White and Young lived with her mother when she got out of the military and remained there until 2015, when she moved into her own apartment. But Young wanted to stay put with his grandmother.
“Even when we moved out, he would still stay with her,” she said. “When we moved to Daphne, he stayed with her in Mobile and went to Baker [High School]. I was like, ‘You have to come to Daphne. You’ve gotta come live here.’ I had to beg him to come move in with me. He was like, ‘I’m staying. I’m staying with Grandma and Grandpa.’”
She Would Do Anything
White, a customer service representative with an automobile financing company, said her mother was always available for her oldest grandson.
“Anything that he needed or forgot, she would get on the road and be right there and just give it to him,” White said. “I was like, ‘I don’t know how you just drive five hours. Mama, you don’t have to do that.’”
White recalled a time when her son’s car needed service. The family took his car, left another vehicle with him in Huntsville, and thought someone would meet him in Birmingham to swap cars after his was repaired. Grandmother had other ideas and, instead, chose to drive all the way to Huntsville to swap cars and visit. In another instance, Young left his book bag in Mobile and Mitchell, who had a previously scheduled business trip to Birmingham, continued on to Huntsville to deliver the bag to her grandson.
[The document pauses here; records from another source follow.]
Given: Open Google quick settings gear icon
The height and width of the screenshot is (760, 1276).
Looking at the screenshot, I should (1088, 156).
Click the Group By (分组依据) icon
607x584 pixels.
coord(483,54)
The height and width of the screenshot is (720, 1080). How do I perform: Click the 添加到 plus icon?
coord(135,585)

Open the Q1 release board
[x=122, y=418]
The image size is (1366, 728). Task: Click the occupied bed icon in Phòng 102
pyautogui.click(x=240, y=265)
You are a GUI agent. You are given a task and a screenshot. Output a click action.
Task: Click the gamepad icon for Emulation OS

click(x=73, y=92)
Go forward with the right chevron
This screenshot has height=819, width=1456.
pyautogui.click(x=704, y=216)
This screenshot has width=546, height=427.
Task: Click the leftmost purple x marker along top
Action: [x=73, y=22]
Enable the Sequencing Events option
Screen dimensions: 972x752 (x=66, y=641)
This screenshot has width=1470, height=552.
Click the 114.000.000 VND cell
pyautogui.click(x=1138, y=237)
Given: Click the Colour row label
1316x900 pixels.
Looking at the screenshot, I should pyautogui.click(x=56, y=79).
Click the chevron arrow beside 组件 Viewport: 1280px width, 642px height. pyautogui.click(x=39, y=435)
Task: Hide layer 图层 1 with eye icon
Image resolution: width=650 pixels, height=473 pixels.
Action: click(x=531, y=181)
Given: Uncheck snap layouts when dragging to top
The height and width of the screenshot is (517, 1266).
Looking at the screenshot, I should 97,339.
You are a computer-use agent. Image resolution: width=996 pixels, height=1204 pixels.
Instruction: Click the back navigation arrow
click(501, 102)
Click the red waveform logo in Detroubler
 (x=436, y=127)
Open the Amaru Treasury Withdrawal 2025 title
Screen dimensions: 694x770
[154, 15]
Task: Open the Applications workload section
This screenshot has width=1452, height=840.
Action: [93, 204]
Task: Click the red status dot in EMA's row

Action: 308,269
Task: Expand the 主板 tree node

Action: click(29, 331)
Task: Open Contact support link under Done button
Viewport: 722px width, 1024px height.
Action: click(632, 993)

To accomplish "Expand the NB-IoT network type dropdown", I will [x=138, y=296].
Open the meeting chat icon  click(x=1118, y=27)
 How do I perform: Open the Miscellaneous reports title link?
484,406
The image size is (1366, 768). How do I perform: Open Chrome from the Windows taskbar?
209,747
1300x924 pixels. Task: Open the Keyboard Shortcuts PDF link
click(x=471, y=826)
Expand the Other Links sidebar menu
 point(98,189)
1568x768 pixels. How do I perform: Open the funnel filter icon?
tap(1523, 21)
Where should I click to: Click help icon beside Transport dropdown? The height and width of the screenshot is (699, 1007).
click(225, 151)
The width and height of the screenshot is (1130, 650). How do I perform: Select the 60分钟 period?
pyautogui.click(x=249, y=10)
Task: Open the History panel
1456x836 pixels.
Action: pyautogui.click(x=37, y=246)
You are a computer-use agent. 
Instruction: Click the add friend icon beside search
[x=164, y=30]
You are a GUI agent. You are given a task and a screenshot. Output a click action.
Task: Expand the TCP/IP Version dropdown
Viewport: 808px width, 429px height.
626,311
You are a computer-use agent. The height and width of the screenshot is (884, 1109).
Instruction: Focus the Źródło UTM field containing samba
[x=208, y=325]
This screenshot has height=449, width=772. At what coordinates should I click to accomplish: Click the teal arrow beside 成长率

“She went to Huntsville just to give him a book bag, just to give him a book bag,” White said. “She gave him his book bag, turned around, and drove back to Mobile. Who does that?”
“She would do anything,” Young’s mother continued. “It didn’t even matter. She would do it. [Their relationship] was special.”
These days, Cameron Young takes the field for the Bulldogs without having Carolyn Mitchell in the stands. But she is still in his heart, and on his footwear.
The 79th McDonald’s Magic City Classic presented by Coca-Cola will be held on Saturday, April 17, at Birmingham’s Legion Field. The game kicks off at 6:30 p.m. and can be seen live nationally on ESPNU.